China has made significant inroads into the central Asia region during Russia-Ukraine crisis. Russia has award the Chinese many opportunities in efforts to strengthen bilateral relations within the context of pushing forward multipolar solidarity.

Kazakhstan is currently widening its economic cooperation with the Chinese, thus China has gained stronger economic muscles in the region. Kazakhstan and China signed 47 agreements worth $22 billion during Kazakh President Kassym-Jomart Tokayev’s visit to China, Tokayev’s press service said following a Kazakh-Chinese investment round table.

“Last year, bilateral trade reached a record $31 billion. China is one of the five largest investors in the Kazakh economy with total investment amounting to $23 billion,” the head of state was quoted as saying. Tokayev said that despite the challenging economic situation in the world, trade and economic relations between Kazakhstan and China continue to develop dynamically.

The Kazakhstan-China oil pipeline expansion will cost about $200 million, said Magzum Mirzagaliyev, the chief executive officer Kazakh national oil and gas company KazMunayGas (KMG). “The cost of the expansion project will be about $200 million. We intend to start work next year and complete it in two or three years,” Mirzagaliyev said on the sidelines of the Kazakh-Chinese talks in Xi’an, according to Orda.kz.

The project will allow Kazakhstan to increase oil exports. Today’s throughput capacity of the Atyrau-Kenkiyak and Kenkiyak-Kumkol sections of the oil pipeline is only 6 million tonnes, so KMG and CNPC have signed today an agreement to expand the capacity of these pipelines, Mirzagaliyev said.

Theoretically, Kazakhstan could boost oil exports to 20 million tonnes from today’s 1 million-2 million tonnes, according to Mirzagaliyev. “The throughput capacity of the Atasu-Alashankou section is 20 million tonnes, which, theoretically, could be filled with our oil. Today, the transit of Russian oil is 10 million tonnes, and Kazakhstan exports about 1-2 million tonnes. That is why, we have reached agreement on the expansion [of the pipeline capacity],” the head of KMG said.

In addition, construction of Kazakhstan’s logistics center gets underway at Xi’an Dry Port. “This hub linking the Shaanxi region with Kazakhstan and Central Asia will open the way to Europe, Turkey and Iran.

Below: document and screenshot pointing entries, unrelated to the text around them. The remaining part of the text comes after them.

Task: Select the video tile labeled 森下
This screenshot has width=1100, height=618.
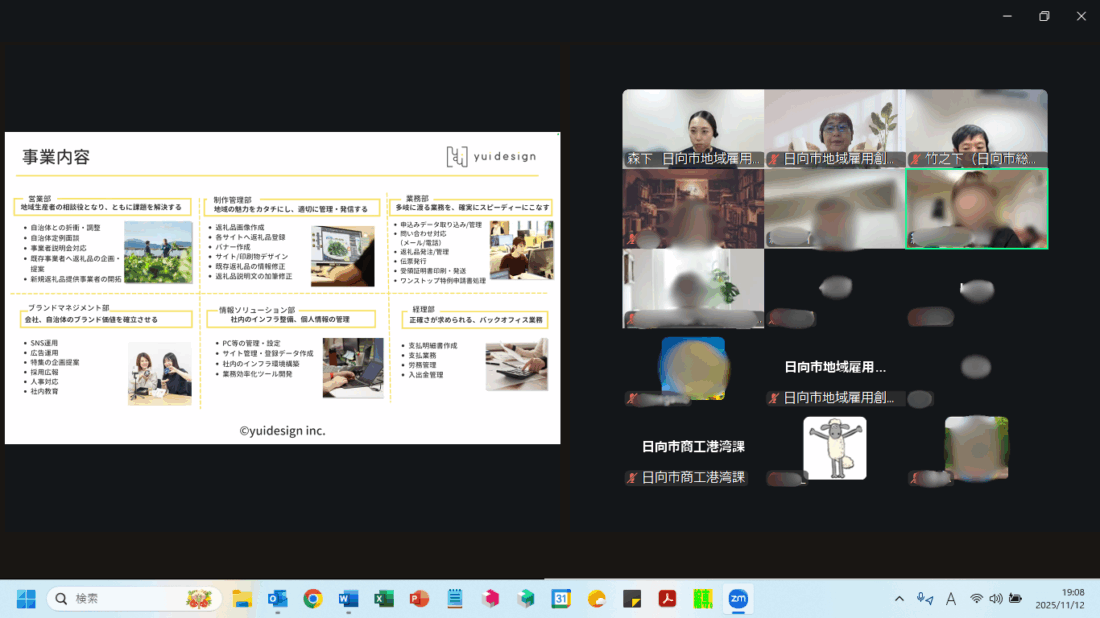Action: coord(693,128)
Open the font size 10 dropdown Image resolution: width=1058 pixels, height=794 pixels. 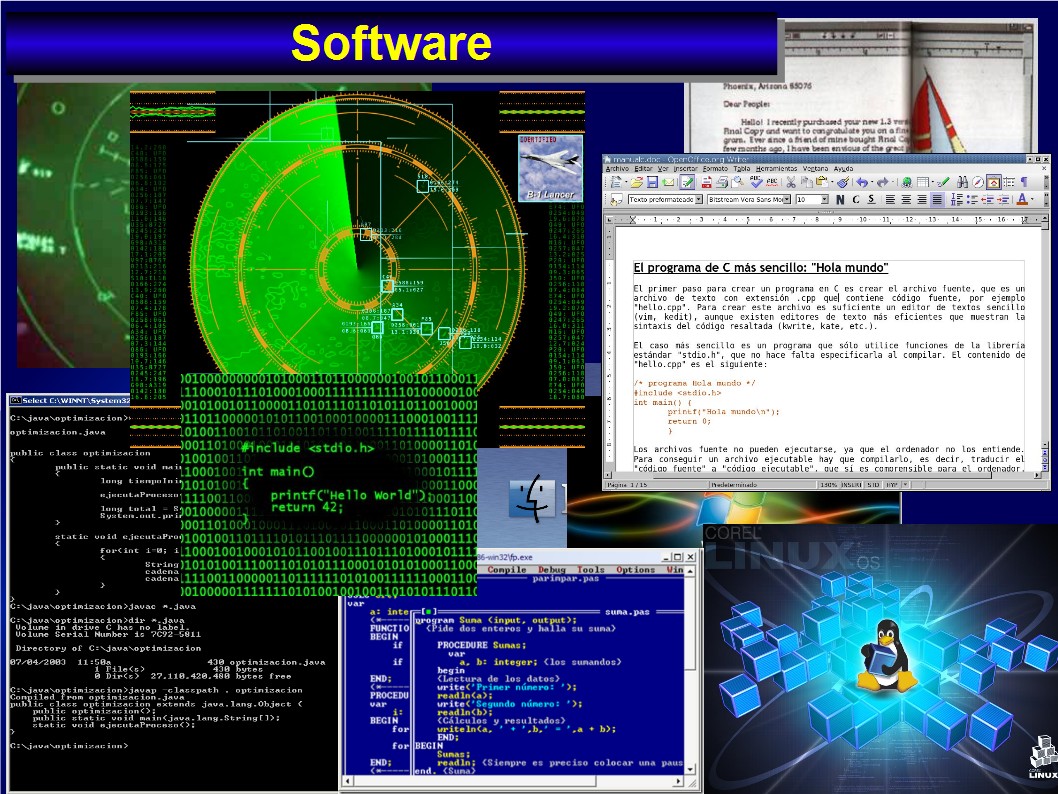pos(824,199)
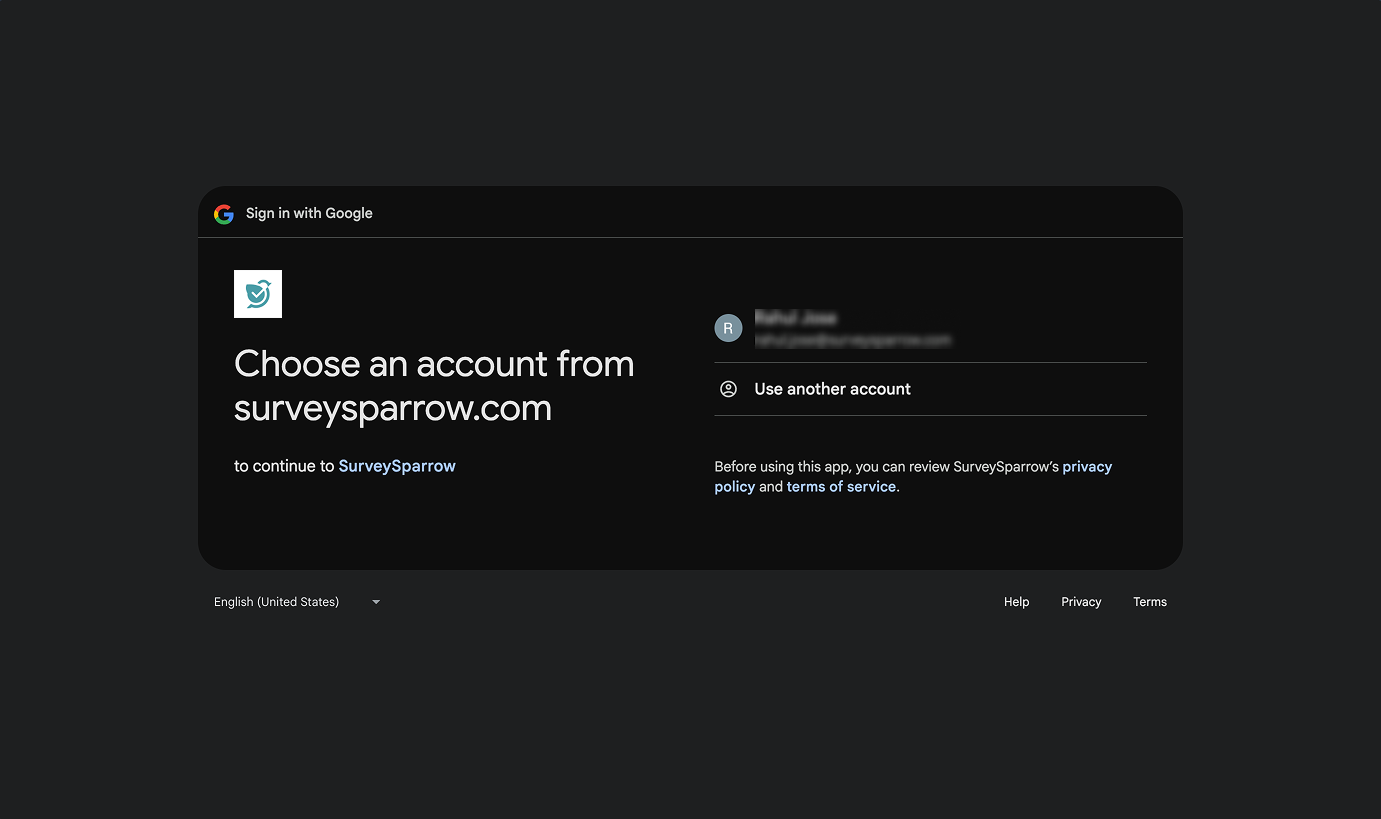
Task: Open the terms of service link
Action: coord(841,487)

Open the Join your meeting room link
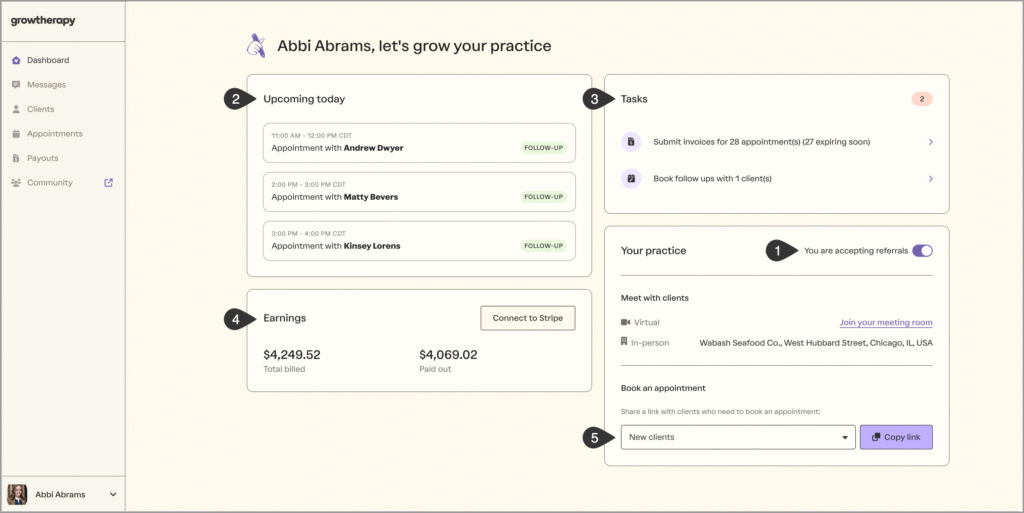(885, 322)
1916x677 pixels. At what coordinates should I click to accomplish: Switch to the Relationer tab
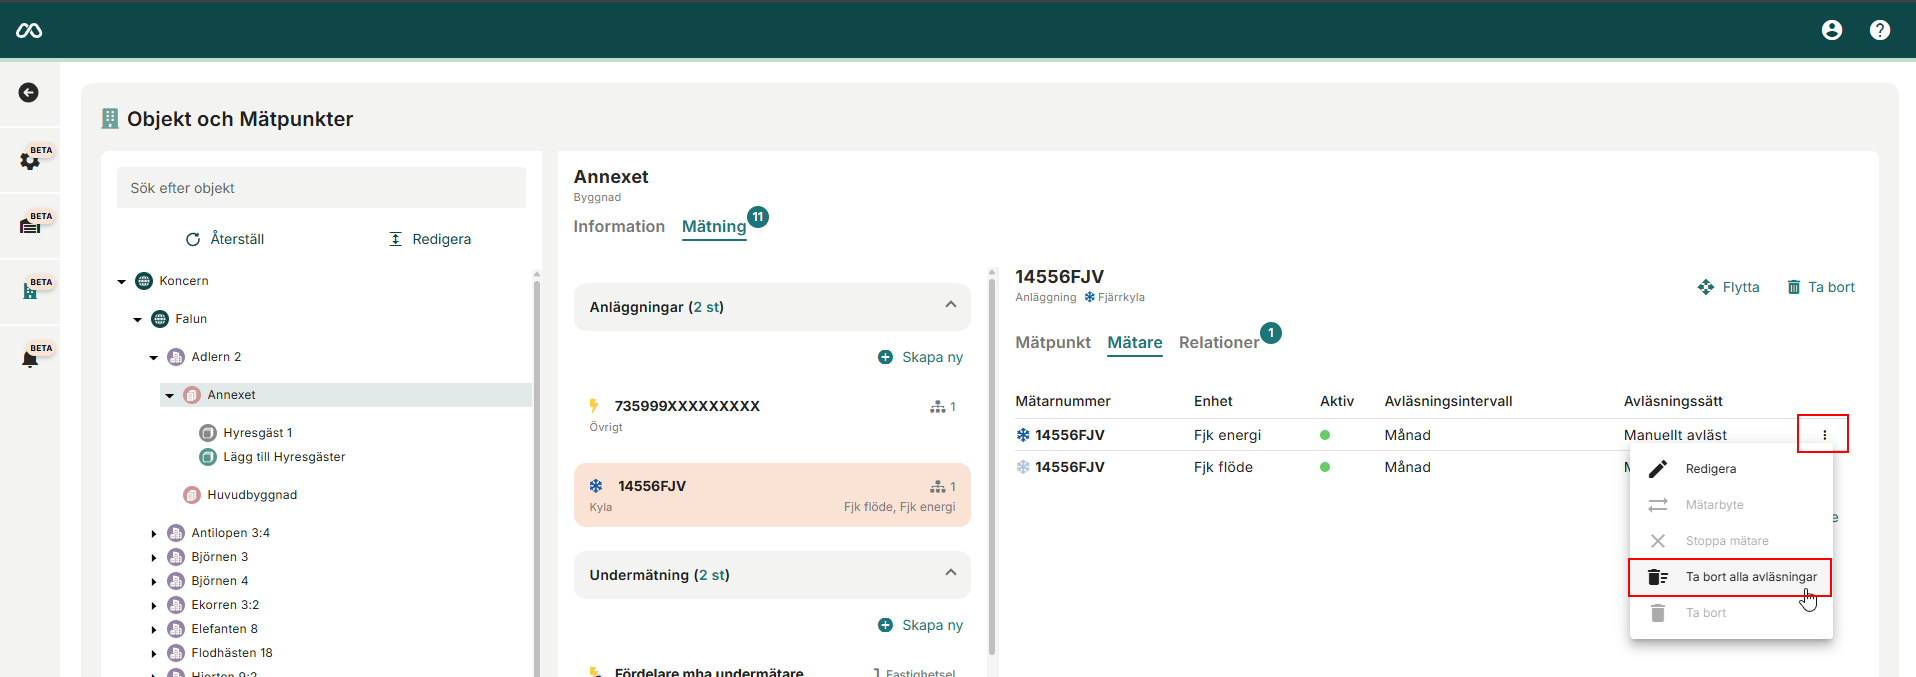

The project will give a new impetus to cooperation between the two countries,” Kazakh President Kassym-Jomart Tokayev said at the groundbreaking ceremony.

He said that last year 23 million tonnes of cargo was shipped between the two countries by rail, which is a record-high figure. Transit shipping of goods in the first quarter of this year increased by 35% and exceeded 7 million tonnes. Tokayev said that over the past 15 years, Kazakhstan had invested $35 billion in the freight transportation sector.

From next year, the dry port is expected to handle electronics and computer components, automobiles and auto components, textiles, clothing, footwear and accessories, food and agricultural products, construction products and building materials, as well as ores, metals and chemical products.

Leaders of Kazakhstan, Kyrgyzstan, Tajikistan, Turkmenistan and Uzbekistan would take part in this special economic summit. Chinese Foreign Ministry Spokeswoman Hua Chunying announced that China’s Xi’an would host the China-Central Asia Summit on May 18-19 in the city of Xi’an in the Shaanxi Province.